### Requirement
Write the next part of the article below about the 1993 plane crash that killed Alan Kulwicki, starting right after its last sentence.

### Source excerpt
■ ■ ■ ■ ■

Damn, It's been 21 years since he died.

Twenty years later, it’s still remembered as the saddest weekend ever at Bristol Motor Speedway.
Alan Kulwicki, the defending Winston Cup Series champion, was killed along with four others in a plane crash on April 1, 1993, flying in for that weekend’s Food City 500.
Kulwicki, 38, was also the defending champion of the race. He had made an appearance for sponsor Hooters restaurant at Knoxville that Thursday evening and the plane was on its way to Tri-Cities Regional Airport when ice formed on the plane’s wings and it crash in a field off Island Road near Blountville. It was literally less than 10 miles from its intended destination.
The months prior had been a time for celebration for NASCAR’s last independent champion.
Kulwicki, driver of the No. 7 Ford, had captured the 1992 series championship after coming into the final race of the season third behind Davey Allison and Bill Elliott.
Wayne Estes, now vice president of events for Bristol Motor Speedway, was then public relations manager for Ford Motor Co. He remembered when he first heard the news the plane had crashed.

■ ■ ■ ■ ■

### Provided data
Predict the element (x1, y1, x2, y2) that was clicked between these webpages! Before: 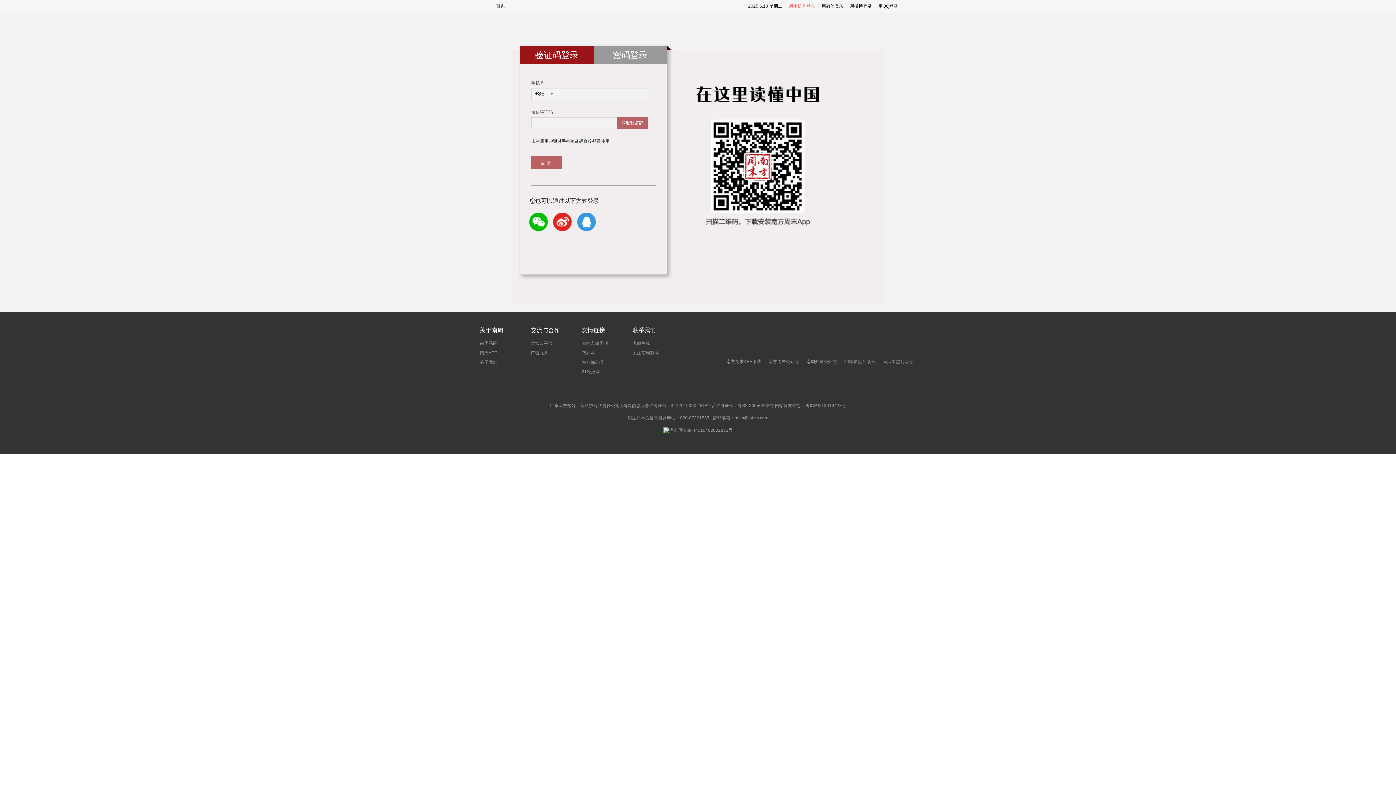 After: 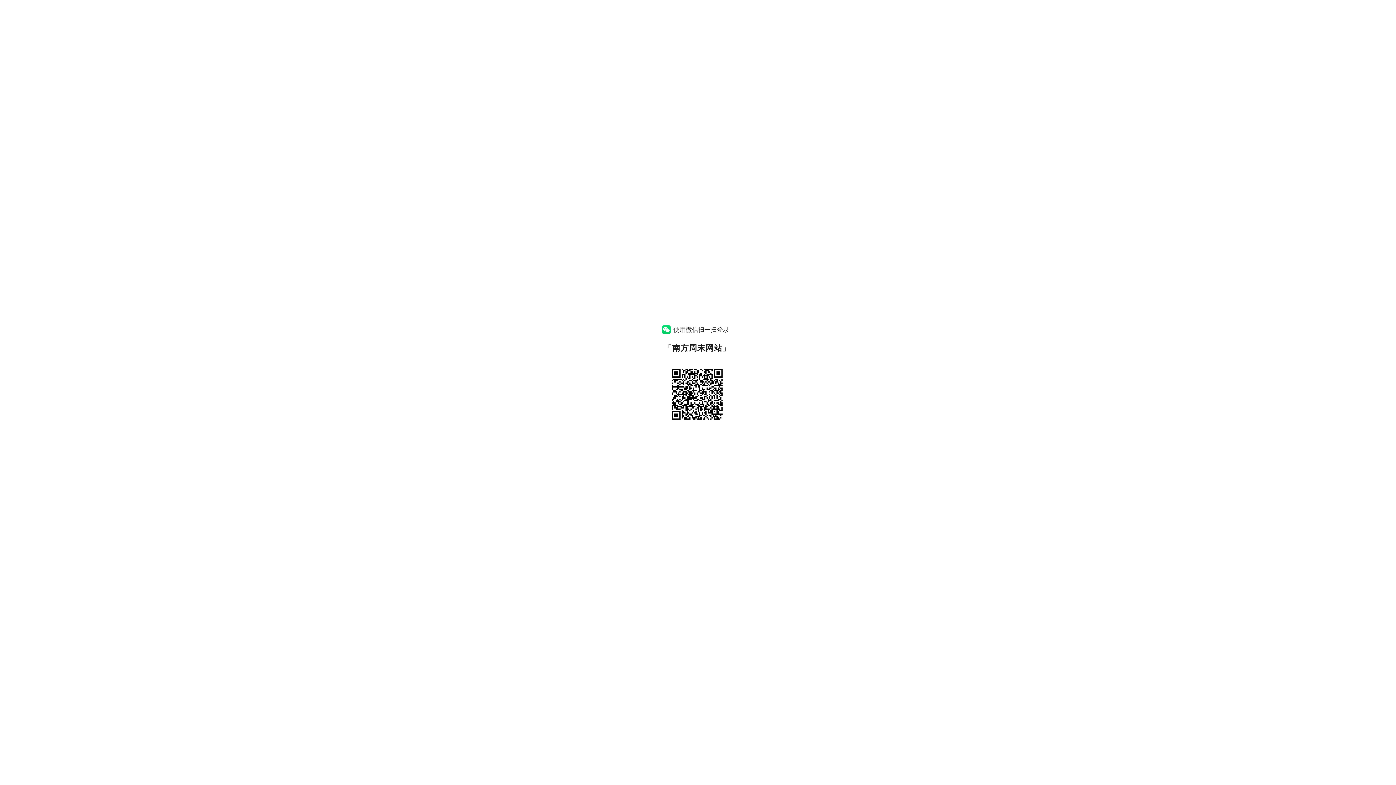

■ ■ ■ ■ ■

### Output below
“I had checked into then the Garden Plaza hotel in Johnson City and was in for the night,” Estes recalled. “I don’t remember what I did during the day, but back in those days it was “Must See TV” on Thursday nights on NBC. I remember around 10 o’clock, they cut in and said there had been a plane crash and they emphasized it was something more than a single-engine plane.
“My first thought was, ‘I’m going to know somebody on that plane.’ It was just a matter of waiting to see what was going to happen next. When they came on at 11 o’clock, they had the news the plane was registered to the Hooters Racing Team. They said everybody on board had died.”
Estes immediately picked up the telephone and called Don Hawk, who was then Kulwicki’s business manager. Strange as it was, Estes never thought about Hawk being on the plane. When Estes delivered the news, the first words out of Hawk’s mouth were, “Alan is on that plane.”
From there, they were trying to figure out who was on board and what to do next. Although the team had congregated at the airport, there wasn’t a need for Hawk or Estes to go there or to the crash site.
“We knew what the situation was,” Estes said. “We simply got up the next morning and went to the race track.”
They arrived at a foggy track the next morning with a cold, drizzly rain falling. The team representatives parked outside of turns one and two and walked up the hill at the old press box.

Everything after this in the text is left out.